Poets have been lamenting the recalcitrance of language at least since Byron’s Childe Harold complained in the early nineteenth century that he had not found “words which are things.” Approaching the midpoint of the twentieth, T. S. Eliot observed in “Burnt Norton” how
Words strain,
Crack and sometimes break, under the burden,
Under the tension, slip, slide, perish,
Decay with imprecision, will not stay in place,
Will not stay still.
Indeed, one might say that the poet’s whole craft consists of the struggle to fit imprecise language precisely to experience—and, as Eliot discovered, the effort may eventually end in silence. But what happens to poetry when language itself disappears? When words can’t be found to correspond to things because words themselves no longer exist?
For Rosalie Moffett, this is no abstract dilemma.
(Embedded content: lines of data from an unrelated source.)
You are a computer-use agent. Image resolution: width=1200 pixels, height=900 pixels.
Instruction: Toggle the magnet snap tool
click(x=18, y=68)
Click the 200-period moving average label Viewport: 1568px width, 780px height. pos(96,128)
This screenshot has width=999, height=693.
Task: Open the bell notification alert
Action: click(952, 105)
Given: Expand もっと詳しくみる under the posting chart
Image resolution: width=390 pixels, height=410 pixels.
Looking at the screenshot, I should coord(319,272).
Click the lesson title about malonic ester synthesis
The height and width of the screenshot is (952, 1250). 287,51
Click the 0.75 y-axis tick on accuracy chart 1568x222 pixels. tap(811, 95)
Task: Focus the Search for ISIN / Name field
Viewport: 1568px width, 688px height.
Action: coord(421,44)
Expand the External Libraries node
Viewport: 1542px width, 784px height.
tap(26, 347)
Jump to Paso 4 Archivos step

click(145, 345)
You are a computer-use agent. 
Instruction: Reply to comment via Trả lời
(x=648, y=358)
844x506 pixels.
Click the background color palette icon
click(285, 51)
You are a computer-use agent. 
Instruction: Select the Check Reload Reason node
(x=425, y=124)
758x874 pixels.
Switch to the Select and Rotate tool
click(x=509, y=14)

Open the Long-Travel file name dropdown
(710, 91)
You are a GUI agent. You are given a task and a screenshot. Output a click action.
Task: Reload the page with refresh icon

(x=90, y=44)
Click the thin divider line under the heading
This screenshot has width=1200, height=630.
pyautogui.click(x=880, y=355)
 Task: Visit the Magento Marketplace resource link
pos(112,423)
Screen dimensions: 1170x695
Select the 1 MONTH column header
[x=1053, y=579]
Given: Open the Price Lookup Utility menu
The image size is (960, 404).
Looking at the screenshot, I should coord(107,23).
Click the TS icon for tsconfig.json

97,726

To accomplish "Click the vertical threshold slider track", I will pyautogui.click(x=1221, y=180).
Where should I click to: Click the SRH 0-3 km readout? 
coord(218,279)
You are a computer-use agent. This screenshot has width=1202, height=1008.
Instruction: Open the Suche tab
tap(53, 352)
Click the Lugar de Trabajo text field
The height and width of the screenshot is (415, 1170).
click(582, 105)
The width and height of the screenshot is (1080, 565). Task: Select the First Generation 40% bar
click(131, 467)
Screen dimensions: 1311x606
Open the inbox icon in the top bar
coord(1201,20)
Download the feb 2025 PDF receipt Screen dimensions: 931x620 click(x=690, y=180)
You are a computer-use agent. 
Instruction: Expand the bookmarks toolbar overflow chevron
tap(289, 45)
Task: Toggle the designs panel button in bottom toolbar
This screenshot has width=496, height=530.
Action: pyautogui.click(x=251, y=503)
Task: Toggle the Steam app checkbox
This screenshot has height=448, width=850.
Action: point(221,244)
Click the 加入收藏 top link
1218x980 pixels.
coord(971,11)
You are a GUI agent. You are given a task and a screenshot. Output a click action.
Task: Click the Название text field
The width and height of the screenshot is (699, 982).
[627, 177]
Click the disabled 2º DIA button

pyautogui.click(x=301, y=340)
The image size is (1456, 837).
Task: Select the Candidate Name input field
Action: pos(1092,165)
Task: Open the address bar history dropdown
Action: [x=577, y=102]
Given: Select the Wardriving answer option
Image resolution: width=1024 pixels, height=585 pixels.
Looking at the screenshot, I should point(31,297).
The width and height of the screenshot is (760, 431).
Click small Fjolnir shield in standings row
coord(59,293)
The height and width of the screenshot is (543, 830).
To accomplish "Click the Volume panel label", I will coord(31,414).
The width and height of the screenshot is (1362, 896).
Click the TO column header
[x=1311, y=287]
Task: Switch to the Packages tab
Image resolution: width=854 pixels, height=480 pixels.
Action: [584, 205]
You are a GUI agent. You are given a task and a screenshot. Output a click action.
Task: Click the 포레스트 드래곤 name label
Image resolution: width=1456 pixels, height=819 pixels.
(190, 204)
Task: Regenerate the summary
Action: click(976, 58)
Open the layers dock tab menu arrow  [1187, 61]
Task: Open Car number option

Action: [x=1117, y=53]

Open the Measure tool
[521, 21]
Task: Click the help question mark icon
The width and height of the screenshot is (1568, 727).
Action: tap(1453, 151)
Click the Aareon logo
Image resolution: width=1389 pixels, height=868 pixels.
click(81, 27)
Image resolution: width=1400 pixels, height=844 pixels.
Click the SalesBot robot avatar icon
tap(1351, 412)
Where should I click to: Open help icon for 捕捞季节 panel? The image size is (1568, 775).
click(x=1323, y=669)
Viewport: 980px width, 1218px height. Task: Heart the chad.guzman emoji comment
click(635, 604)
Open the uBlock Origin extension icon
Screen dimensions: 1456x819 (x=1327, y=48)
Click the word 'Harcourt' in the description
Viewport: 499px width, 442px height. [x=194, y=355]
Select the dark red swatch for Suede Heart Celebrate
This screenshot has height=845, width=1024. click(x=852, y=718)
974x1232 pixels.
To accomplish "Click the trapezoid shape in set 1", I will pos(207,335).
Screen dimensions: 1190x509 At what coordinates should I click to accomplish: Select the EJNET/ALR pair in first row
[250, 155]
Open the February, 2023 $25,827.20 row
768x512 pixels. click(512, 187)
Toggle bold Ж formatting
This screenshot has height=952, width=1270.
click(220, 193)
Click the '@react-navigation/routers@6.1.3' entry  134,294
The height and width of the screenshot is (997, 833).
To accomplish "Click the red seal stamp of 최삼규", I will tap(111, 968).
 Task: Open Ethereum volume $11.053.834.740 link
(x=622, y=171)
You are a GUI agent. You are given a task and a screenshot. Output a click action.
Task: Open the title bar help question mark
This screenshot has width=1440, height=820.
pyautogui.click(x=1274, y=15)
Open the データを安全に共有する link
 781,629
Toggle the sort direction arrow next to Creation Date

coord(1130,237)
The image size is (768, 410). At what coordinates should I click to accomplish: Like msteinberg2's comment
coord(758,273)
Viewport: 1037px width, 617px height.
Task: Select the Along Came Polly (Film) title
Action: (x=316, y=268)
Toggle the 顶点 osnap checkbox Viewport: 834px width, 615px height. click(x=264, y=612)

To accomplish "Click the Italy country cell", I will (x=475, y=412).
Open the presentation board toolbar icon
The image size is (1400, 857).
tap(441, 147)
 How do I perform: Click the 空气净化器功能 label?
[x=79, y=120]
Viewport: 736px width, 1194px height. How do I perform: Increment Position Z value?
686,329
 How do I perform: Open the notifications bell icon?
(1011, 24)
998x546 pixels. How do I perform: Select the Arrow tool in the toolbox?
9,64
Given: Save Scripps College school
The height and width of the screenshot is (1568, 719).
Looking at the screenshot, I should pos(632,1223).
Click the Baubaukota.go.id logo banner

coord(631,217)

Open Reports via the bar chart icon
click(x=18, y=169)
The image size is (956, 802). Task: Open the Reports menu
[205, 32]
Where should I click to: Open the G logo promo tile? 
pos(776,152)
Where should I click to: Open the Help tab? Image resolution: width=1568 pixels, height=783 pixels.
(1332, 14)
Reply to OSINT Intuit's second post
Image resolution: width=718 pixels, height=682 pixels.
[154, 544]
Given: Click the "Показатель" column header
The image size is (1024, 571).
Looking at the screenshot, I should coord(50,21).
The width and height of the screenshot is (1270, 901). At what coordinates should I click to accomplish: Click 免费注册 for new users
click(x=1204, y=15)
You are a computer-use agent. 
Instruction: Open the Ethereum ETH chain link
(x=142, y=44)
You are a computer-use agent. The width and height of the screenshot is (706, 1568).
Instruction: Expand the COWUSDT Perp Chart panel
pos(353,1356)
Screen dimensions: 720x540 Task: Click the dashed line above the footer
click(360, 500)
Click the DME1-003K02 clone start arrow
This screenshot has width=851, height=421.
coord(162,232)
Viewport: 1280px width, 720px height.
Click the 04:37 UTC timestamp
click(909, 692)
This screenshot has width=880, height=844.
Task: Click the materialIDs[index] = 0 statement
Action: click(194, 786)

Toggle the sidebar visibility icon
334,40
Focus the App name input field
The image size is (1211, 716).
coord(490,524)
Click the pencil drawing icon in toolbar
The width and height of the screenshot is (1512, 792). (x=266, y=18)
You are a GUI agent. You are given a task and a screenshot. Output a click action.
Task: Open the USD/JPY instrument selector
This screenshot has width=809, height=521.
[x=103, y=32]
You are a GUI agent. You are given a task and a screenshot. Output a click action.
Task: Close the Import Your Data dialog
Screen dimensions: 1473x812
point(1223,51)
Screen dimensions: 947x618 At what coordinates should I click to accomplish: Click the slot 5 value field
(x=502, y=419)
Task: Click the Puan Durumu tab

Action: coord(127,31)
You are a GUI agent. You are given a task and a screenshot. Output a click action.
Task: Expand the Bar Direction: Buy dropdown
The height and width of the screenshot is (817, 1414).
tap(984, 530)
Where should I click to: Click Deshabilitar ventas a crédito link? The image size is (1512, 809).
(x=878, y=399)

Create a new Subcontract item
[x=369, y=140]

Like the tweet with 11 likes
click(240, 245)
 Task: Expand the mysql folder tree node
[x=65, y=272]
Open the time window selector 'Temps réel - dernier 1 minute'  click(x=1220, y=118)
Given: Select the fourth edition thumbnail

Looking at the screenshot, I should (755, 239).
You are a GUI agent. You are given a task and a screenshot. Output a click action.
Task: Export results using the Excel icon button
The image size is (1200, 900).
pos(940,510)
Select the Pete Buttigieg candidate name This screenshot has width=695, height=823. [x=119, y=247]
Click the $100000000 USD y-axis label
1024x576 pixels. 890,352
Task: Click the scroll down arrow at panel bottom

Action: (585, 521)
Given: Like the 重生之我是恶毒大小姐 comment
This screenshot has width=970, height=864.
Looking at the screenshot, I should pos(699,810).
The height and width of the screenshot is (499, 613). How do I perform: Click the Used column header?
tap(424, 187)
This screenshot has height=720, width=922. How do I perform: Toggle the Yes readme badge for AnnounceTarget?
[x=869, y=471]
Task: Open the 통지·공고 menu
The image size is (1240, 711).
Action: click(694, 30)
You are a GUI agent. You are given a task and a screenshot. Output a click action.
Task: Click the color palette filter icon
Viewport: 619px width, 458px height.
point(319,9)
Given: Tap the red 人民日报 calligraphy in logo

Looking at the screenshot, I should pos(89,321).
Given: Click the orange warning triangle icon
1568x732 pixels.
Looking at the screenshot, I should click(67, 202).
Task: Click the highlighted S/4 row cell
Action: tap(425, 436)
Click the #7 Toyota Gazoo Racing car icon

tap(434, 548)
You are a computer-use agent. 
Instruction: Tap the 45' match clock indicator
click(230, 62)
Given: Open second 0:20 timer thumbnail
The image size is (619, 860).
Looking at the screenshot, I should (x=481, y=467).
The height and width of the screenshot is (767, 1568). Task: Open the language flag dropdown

The unifying thread in her first collection, June in Eden, is the poet’s mother’s growing dementia—the result of a head injury—and her ever-diminishing command of language. The title poem places the mother in a garden where, she admits, “I have this thing . . . with memory.” Thing is the word she reaches for when she cannot find one more precise, but for the poet it suggests possibilities and could be anything: “The thing rings or is left / on high.” Common sense can fill in the blanks, but the space marked by thing is more evocative. The garden, like the biblical Eden, is a protected, creative space where
Everything outside the garden
can do as it pleases with computers, etc.
Here, there are things coming into being
all the time
In these lines, erased memory makes way for something new by suggesting redemption, a return to Eden. But this is not a blithely optimistic poem. The final image of strawberry runners “covering up the garden pathways” suggests an ominous future of lost connections. June is high summer and a season of growth, but it is also the month of solstice, the longest day and shortest night, after which the year turns imperceptibly but inevitably toward darkness.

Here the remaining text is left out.